# [WORK TO COMPLETE]
Beneath this instruction is a listing. Transcribe from it only the stretch from the line with "最鮮 (70, 2514)" through the line with "蔡奇 (308, 2406)", both end lines included, exactly as written.

# [EXERCISE DATA]
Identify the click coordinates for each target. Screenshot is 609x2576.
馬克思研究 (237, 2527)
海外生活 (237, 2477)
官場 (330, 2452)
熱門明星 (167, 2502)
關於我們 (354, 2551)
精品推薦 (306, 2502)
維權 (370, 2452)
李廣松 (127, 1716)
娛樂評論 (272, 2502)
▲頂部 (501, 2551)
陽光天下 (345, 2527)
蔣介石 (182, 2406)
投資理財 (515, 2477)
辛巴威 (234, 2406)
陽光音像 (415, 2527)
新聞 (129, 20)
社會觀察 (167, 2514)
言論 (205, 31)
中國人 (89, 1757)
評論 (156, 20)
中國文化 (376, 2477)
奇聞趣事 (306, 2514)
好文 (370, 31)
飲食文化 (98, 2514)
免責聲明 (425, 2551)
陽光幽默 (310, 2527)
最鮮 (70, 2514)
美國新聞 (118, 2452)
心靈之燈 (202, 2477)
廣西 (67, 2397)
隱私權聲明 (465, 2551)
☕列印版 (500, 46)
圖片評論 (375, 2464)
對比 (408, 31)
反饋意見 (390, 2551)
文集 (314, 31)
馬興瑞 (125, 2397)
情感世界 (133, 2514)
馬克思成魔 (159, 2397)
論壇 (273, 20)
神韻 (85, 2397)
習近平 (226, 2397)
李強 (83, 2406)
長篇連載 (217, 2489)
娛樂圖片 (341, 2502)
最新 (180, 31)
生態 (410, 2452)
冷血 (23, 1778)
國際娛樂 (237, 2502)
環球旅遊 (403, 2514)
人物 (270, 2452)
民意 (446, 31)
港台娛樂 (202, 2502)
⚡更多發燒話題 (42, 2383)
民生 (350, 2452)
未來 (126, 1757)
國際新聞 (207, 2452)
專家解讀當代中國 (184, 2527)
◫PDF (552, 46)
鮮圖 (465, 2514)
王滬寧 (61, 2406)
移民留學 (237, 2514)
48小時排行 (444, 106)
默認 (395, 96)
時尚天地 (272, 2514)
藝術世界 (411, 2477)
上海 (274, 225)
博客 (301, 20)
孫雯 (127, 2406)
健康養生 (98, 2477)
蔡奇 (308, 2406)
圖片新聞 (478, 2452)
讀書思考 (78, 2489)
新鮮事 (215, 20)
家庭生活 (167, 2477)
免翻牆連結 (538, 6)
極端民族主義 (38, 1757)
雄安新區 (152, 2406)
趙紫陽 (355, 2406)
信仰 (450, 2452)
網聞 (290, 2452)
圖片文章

# [FINAL ANSWER]
最鮮 (70, 2514)
美國新聞 (118, 2452)
心靈之燈 (202, 2477)
廣西 (67, 2397)
隱私權聲明 (465, 2551)
☕列印版 (500, 46)
圖片評論 (375, 2464)
對比 (408, 31)
反饋意見 (390, 2551)
文集 (314, 31)
馬興瑞 (125, 2397)
情感世界 (133, 2514)
馬克思成魔 (159, 2397)
論壇 (273, 20)
神韻 (85, 2397)
習近平 (226, 2397)
李強 (83, 2406)
長篇連載 (217, 2489)
娛樂圖片 (341, 2502)
最新 (180, 31)
生態 (410, 2452)
冷血 (23, 1778)
國際娛樂 (237, 2502)
環球旅遊 (403, 2514)
人物 (270, 2452)
民意 (446, 31)
港台娛樂 (202, 2502)
⚡更多發燒話題 (42, 2383)
民生 (350, 2452)
未來 (126, 1757)
國際新聞 (207, 2452)
專家解讀當代中國 (184, 2527)
◫PDF (552, 46)
鮮圖 (465, 2514)
王滬寧 (61, 2406)
移民留學 (237, 2514)
48小時排行 (444, 106)
默認 (395, 96)
時尚天地 (272, 2514)
藝術世界 (411, 2477)
上海 (274, 225)
博客 (301, 20)
孫雯 (127, 2406)
健康養生 (98, 2477)
蔡奇 (308, 2406)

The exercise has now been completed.